John Nicholas Size (autumn 1866 – 14 April 1953) was a British hotelier and tourism promoter, but is best known for his novels about Norse settlers in the English Lake District.

Background
Born in Liverpool, Lancashire in the last quarter of 1866, Nicholas Size followed his father Henry into railway administration. For many years he was goods manager at Exchange Station in Bradford, Yorkshire, but having developed a fondness for the Lake District, around 1920 he reopened the long-derelict Victoria Hotel, now trading as The Bridge Hotel in Buttermere, Cumberland. Initially he pursued his plan of investing in the hotel in tandem with his railway career, but about 1927 he moved in.

Books
Interested in the heritage of the area, Nicholas joined the Cumberland and Westmorland Antiquarian and Archaeological Society in 1927. Intrigued by the possible connection between Buttermere and the Norse landowner Bueth, mentioned in official documents relating to Cumberland at the time of the Norman conquest in the early 12th century, he produced a booklet, The Epic of Buttermere portraying the secluded valley as a stronghold of resistance to the invaders, and site of a supposed Battle of Rannerdale Knotts. This was so successful that in 1929 he wrote an expanded and illustrated novella version, The Secret Valley. This too was a great success, and in 1930 Frederick Warne, publisher of the Beatrix Potter books produced a new edition.

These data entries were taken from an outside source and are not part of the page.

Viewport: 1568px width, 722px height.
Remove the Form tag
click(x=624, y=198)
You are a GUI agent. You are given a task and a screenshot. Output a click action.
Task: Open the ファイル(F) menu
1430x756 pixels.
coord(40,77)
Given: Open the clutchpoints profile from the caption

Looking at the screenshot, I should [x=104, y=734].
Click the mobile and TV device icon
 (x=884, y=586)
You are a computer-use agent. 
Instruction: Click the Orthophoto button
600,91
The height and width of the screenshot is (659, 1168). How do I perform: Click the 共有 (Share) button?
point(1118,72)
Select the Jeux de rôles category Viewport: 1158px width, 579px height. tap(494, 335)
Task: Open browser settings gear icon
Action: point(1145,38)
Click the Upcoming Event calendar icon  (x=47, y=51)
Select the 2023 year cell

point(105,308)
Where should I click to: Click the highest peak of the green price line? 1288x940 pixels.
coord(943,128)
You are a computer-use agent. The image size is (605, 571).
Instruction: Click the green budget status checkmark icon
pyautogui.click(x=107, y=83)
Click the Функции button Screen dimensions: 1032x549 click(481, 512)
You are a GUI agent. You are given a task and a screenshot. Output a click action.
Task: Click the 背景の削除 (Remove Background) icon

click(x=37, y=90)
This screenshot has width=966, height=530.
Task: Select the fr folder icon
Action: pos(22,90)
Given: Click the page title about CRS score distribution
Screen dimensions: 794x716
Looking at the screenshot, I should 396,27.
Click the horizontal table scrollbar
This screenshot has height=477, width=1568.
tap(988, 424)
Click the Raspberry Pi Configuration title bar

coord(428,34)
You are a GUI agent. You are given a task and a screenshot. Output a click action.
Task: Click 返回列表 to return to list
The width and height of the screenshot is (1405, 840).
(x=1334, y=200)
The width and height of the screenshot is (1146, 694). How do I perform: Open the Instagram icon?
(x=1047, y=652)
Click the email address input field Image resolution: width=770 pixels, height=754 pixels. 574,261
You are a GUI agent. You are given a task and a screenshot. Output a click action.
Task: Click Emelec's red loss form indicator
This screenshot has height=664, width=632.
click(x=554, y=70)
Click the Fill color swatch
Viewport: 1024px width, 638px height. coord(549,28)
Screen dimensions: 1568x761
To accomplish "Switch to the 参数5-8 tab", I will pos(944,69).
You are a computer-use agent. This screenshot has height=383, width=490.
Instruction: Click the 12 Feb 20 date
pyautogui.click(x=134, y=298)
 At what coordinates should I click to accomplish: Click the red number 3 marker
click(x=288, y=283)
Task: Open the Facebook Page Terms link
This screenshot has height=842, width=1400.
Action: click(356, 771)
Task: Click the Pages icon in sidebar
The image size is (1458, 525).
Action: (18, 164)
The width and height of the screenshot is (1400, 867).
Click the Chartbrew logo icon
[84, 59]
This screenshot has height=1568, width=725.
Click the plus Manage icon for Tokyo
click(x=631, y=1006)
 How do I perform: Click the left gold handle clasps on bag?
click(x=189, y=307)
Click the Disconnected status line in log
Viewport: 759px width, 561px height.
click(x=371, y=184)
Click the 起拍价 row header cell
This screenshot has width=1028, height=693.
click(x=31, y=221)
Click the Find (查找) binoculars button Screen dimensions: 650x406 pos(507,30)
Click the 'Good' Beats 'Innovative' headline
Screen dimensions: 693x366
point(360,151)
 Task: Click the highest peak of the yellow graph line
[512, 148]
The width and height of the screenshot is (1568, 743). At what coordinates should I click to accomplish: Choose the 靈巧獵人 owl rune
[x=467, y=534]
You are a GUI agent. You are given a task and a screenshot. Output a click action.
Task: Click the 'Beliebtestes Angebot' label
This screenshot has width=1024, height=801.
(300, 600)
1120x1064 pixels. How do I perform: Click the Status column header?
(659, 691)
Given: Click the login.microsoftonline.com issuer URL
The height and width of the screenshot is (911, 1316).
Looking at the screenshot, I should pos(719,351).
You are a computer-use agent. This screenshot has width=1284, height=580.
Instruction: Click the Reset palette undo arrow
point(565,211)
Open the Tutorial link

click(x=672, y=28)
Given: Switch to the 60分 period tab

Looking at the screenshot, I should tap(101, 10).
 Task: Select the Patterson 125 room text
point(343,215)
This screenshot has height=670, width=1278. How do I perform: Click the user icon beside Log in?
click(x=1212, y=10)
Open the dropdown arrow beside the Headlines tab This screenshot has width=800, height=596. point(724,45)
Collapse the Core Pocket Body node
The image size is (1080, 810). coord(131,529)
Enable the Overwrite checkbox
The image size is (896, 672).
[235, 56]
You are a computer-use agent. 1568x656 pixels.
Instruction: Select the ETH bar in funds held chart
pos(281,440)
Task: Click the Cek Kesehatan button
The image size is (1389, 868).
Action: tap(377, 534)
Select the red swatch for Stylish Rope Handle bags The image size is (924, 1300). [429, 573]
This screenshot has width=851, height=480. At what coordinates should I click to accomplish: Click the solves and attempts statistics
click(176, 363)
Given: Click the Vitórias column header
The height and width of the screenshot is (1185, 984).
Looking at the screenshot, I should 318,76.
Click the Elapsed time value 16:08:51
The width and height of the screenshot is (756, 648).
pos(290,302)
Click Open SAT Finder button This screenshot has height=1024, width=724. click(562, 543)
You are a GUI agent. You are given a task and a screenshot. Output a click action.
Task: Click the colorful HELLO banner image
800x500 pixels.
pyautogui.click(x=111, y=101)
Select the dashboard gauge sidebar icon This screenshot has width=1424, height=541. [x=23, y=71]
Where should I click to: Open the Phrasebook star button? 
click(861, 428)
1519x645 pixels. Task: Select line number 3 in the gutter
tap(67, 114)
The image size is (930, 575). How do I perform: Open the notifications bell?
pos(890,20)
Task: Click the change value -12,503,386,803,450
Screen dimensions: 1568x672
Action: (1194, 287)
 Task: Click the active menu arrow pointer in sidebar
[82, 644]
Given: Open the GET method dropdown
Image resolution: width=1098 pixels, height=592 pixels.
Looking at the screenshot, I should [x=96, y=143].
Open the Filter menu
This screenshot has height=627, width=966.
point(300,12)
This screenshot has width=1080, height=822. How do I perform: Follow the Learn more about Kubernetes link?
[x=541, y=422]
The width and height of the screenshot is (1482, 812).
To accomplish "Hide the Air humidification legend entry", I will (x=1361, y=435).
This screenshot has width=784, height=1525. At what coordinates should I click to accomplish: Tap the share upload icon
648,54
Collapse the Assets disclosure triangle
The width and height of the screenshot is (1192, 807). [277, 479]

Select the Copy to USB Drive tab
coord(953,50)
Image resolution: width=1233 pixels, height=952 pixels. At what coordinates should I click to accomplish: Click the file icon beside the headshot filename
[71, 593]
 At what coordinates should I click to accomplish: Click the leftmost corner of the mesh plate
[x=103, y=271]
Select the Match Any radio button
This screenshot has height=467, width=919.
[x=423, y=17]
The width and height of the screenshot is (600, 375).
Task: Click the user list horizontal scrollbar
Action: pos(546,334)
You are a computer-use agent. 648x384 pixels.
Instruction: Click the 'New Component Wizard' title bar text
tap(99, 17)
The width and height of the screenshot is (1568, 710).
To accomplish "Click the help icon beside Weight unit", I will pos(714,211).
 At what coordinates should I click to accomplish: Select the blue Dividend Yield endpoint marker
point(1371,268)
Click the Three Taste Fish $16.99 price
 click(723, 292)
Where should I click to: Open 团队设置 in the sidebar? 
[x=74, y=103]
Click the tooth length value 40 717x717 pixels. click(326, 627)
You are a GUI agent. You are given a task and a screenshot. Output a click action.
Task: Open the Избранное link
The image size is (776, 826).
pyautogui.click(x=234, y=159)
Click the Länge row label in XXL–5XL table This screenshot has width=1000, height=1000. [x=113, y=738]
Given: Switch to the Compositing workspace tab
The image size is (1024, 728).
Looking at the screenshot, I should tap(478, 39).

Encouraged by Sir Hugh Walpole, whose own Lakeland historical novels were very popular at the time, in 1932 Size tackled another local Norse story, the supposed origin of the elegant cross at Gosforth. This had first appeared in the novella The Story of Shelagh, Olaf Cuaran's Daughter, by local historian C.A. Parker, but Size's book Shelagh of Eskdale expanded on what Parker had written, to produce a short novel uniform with the second edition of Secret Valley, again published by Warne. Finally, about a year later, Warne published Ola the Russian, a longer novel in which the setting was broadened to include the whole Norse world, fictionalising the life of Olaf Trygvesson.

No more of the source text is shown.